Jesús reconoce las dificultades de su tiempo, pero no invita al miedo, sino al discernimiento.
Este domingo también se celebra la Jornada Mundial de los Pobres. En el mensaje que el Papa León XIV ha escrito para este día, recuerda que “la pobreza más grave es no conocer a Dios”. Estas palabras no solo tienen un sentido religioso; expresan una verdad esencial en la vida humana: cuando se pierde la referencia a Dios, se debilita la conciencia de la propia dignidad. Y cuando la dignidad propia —y la del otro— deja de ser evidente, se abren espacios donde la violencia, la injusticia y la corrupción avanzan con facilidad. El papa también afirma que “ayudar al pobre es, antes que caridad, una cuestión de justicia”. Estas palabras invitan a no reducir la pobreza a una cifra ni a un gesto aislado, sino a verla como un desafío que toca la raíz misma de nuestra convivencia social.
Guatemala arrastra una pobreza crónica que afecta a más de la mitad de su población. En algunas regiones rurales e indígenas, las cifras son más dramáticas. La falta de oportunidades, la precariedad laboral y los servicios insuficientes forman parte de un cuadro que no puede considerarse normal. La pobreza material condiciona la vida diaria de millones de personas.
Junto a esta realidad visible existe otra menos evidente, pero igualmente seria: la pobreza moral. Se hace presente cuando se relativiza la verdad, cuando la corrupción se tolera como parte del paisaje y cuando dejamos de conmovernos ante la violencia. También aparece en la resignación colectiva, en la sensación de que nada puede cambiar y de que lo único que queda es adaptarse a la lógica del sálvese quien pueda. Esta indigencia debilita los fundamentos éticos necesarios para convivir y construir un país digno para todos.
El Evangelio ofrece una clave para no quedar atrapados en ese pesimismo. Jesús reconoce las dificultades de su tiempo —conflictos, tensiones, incertidumbres—, pero no invita al miedo, sino al discernimiento. “Esto les servirá de ocasión para dar testimonio”, dice. La crisis, leída desde esta perspectiva, no es solo un problema, sino una oportunidad para actuar con mayor responsabilidad. Perseverar en el bien, incluso en contextos adversos, es un camino silencioso pero eficaz para reconstruir la confianza social que permite convivir y avanzar.

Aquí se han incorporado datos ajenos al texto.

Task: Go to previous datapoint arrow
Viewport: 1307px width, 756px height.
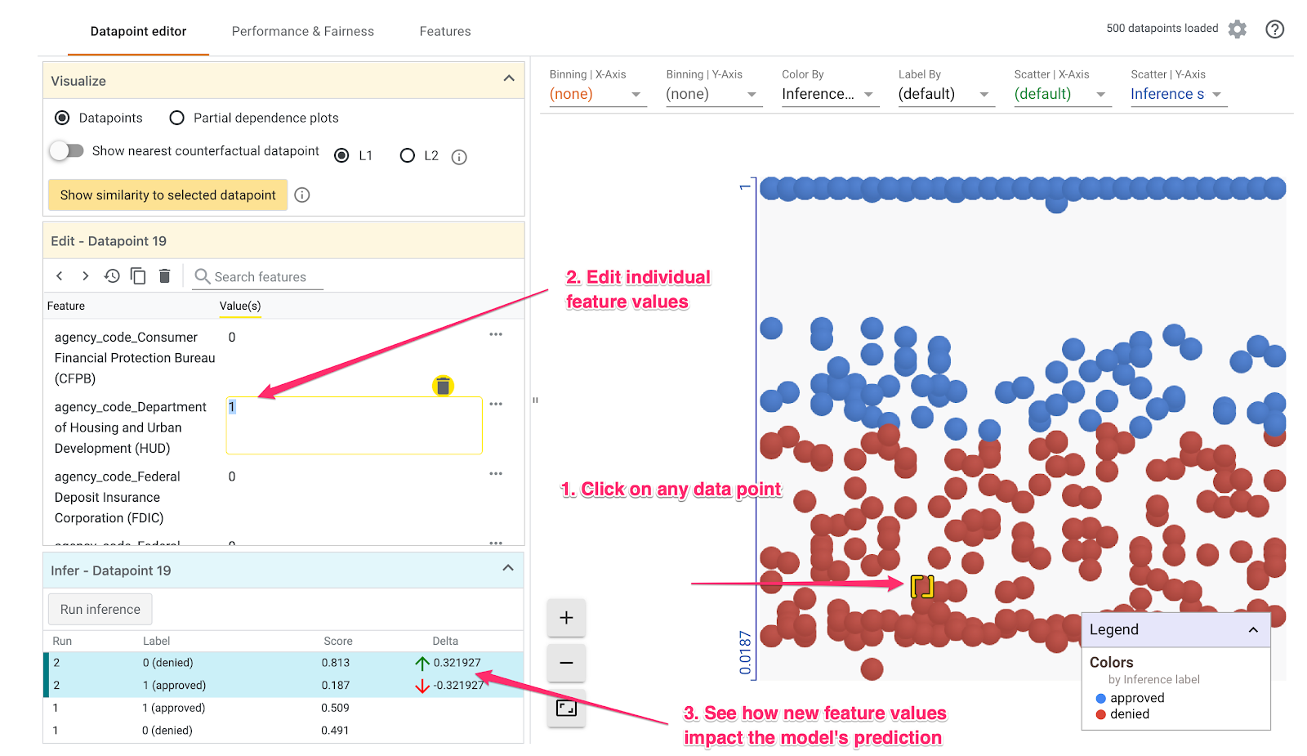Action: pos(60,276)

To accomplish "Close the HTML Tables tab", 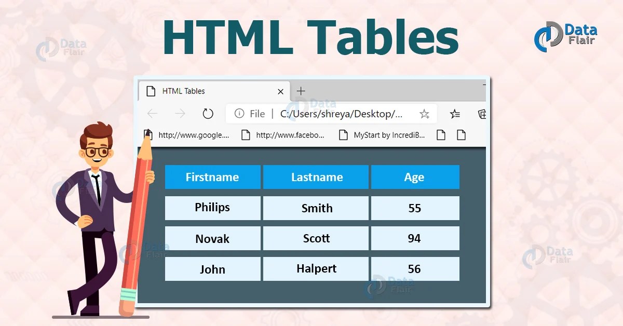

Algo de esto puede verse en muchas comunidades del país. En ellas, aun en condiciones difíciles, se observa una capacidad admirable para sostener la vida familiar, trabajar con dignidad y practicar una solidaridad de la que casi nunca se habla. Estas son algunas de las reservas morales más fuertes de nuestro país.

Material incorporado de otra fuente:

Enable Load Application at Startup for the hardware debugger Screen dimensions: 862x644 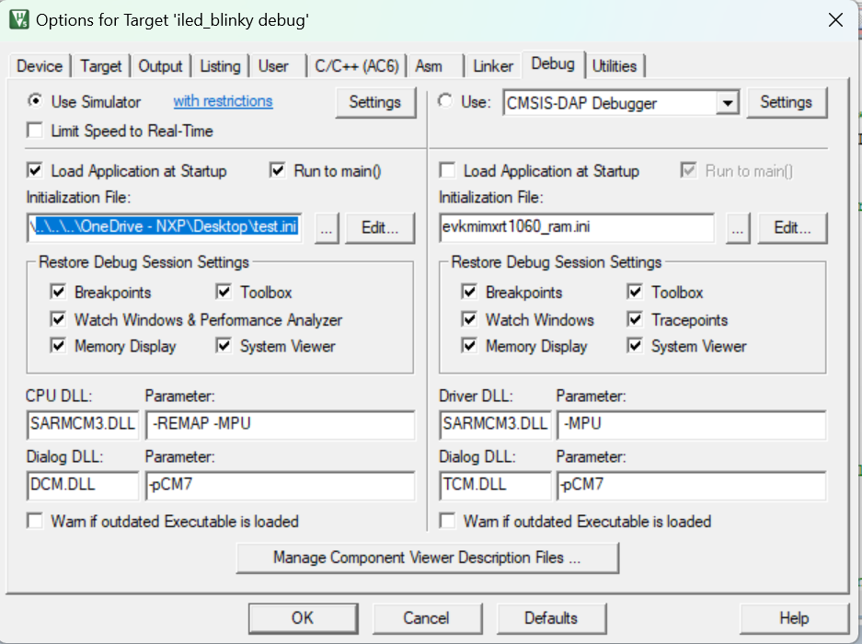[x=447, y=171]
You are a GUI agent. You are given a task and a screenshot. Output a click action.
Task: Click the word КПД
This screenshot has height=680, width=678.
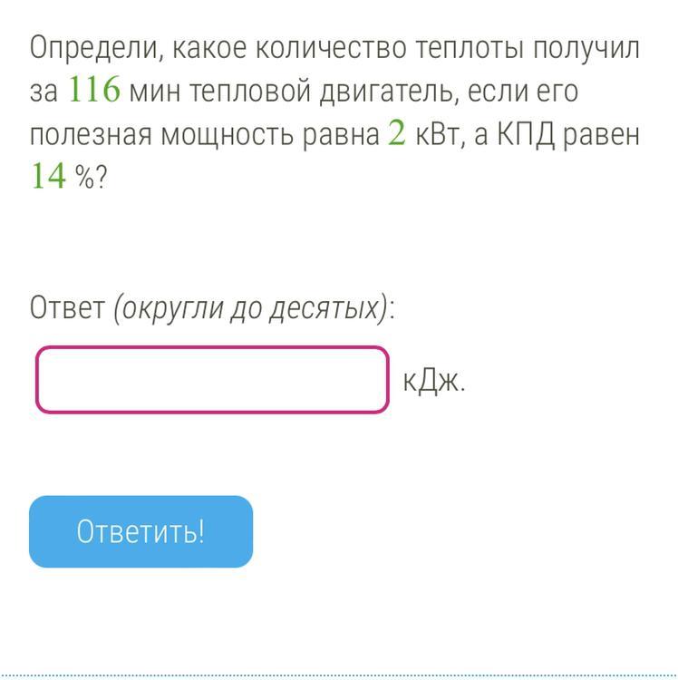pyautogui.click(x=526, y=134)
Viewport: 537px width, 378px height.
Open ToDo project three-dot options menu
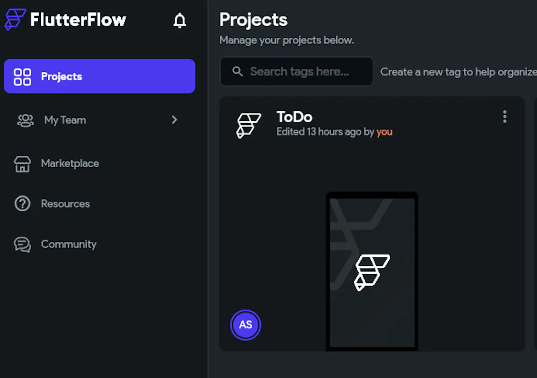tap(504, 117)
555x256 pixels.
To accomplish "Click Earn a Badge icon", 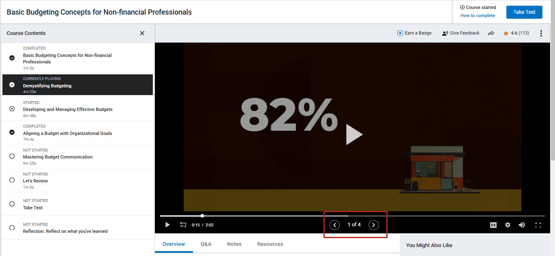I will pos(400,33).
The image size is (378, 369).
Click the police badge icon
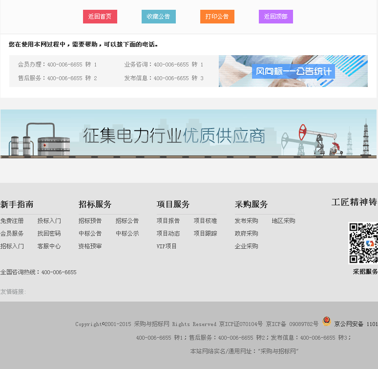[x=327, y=322]
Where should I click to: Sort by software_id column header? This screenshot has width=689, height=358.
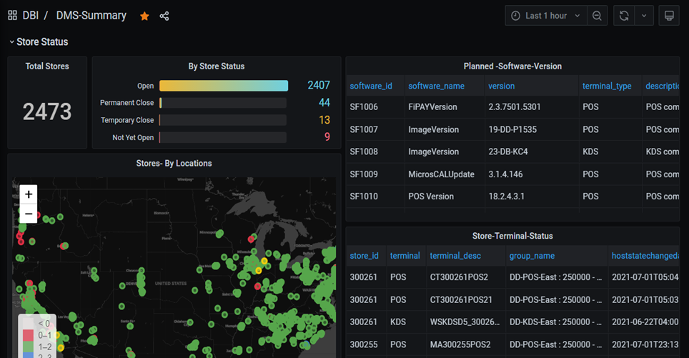click(x=370, y=86)
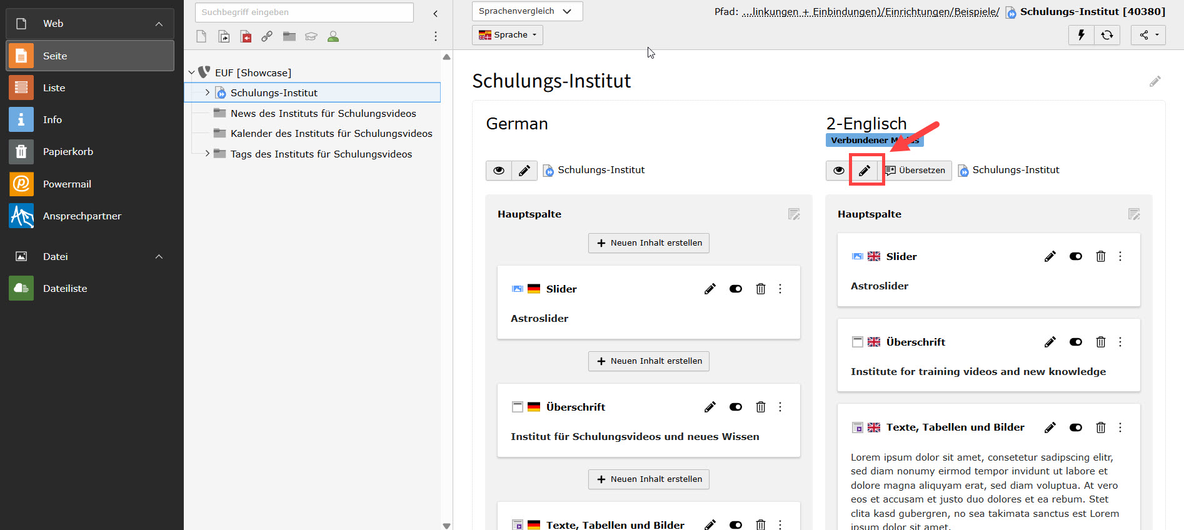
Task: Click first Neuen Inhalt erstellen button
Action: [x=648, y=243]
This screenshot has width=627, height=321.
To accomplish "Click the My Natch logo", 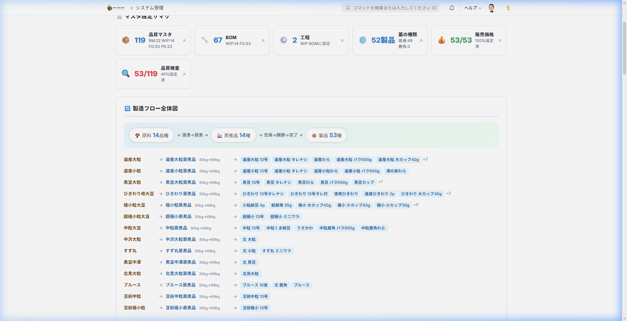I will (116, 8).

La Jornada Mundial de los Pobres es un momento de esperanza para recordar que la respuesta a los desafíos de nuestro tiempo no puede limitarse a soluciones asistenciales, aunque sean necesarias. La colaboración de cada uno comienza en lo cotidiano: se construye con pasos pequeños, con gestos de integridad, con la decisión de no rendirse ante el desencanto. Ningún cambio ocurre de un día para otro, pero sí es posible encaminarse hacia un futuro distinto cuando recuperamos el sentido moral de nuestras decisiones y la convicción de que la dignidad humana no se negocia.